NEW YORK, United States, Wednesday March 30, 2011 – Haitian schools, hospitals and other buildings are to be strengthened under a United Nations-backed plan to reduce vulnerability to seismic threats in a country that was devastated 14 months ago by a massive earthquake that killed more than 200,000 people and made 1.3 million homeless.
The plan, launched by the Government and the United Nations UN Development Programme (UNDP), aims to reduce impacts in earthquake-prone areas by improving resilience of infrastructure and reducing risks for Haitians in poor housing.
“There are crucial decisions to be made by people,” UNDP seismologist, Eric Calais said yesterday. “If people have to choose between buying better quality construction material which is earthquake resilient, or building an extra room with the same cost, of course they should choose the first.”
Under the plan, earthquake prevention planning will be conducted in consultations with mayors and community associations.
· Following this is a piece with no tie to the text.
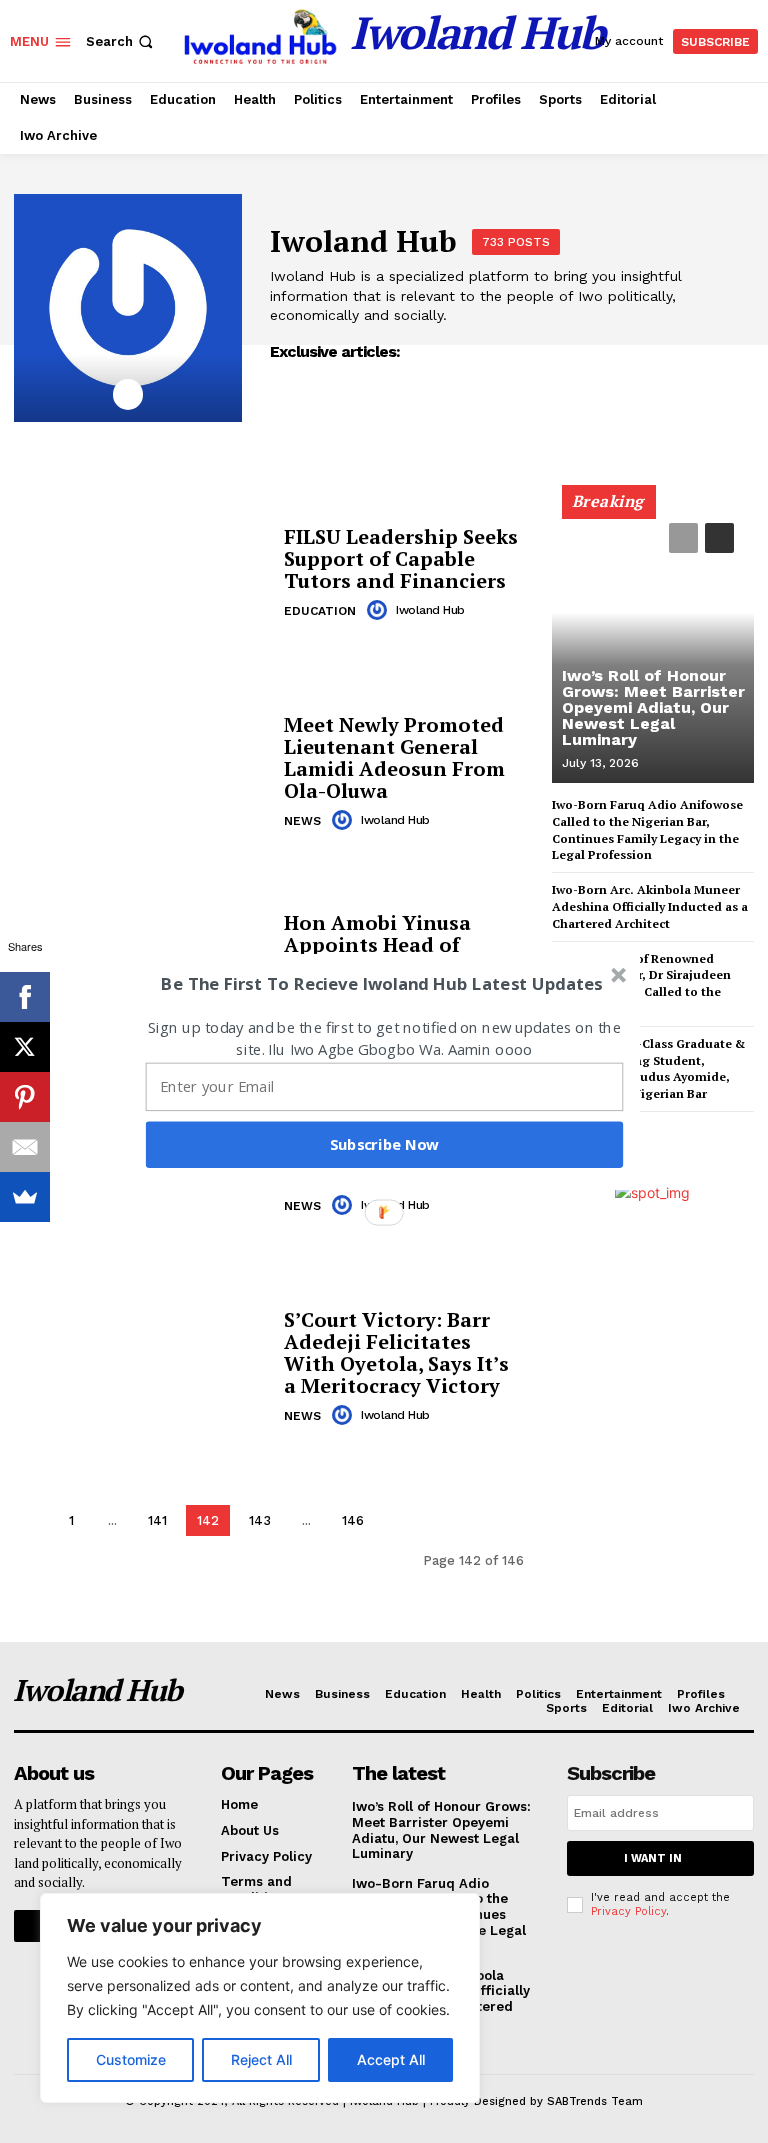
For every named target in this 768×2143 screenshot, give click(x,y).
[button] (382, 983)
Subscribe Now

Schools, hospitals and other public buildings will be assessed first on how to strengthen their structure.
UNDP and local governments will train Haitian architects, engineers and masons in construction techniques for earthquake-resistant structures. They will also initiate awareness programmes to inform Haitians of necessary actions that could minimize the impact of seismic threats on their lives.
The plan was recently approved by the Interim Haiti Reconstruction Commission, a panel composed of Haitian Government officials, the UN, former United States President Bill Clinton who is UN Special Envoy for Haiti, and other international partners.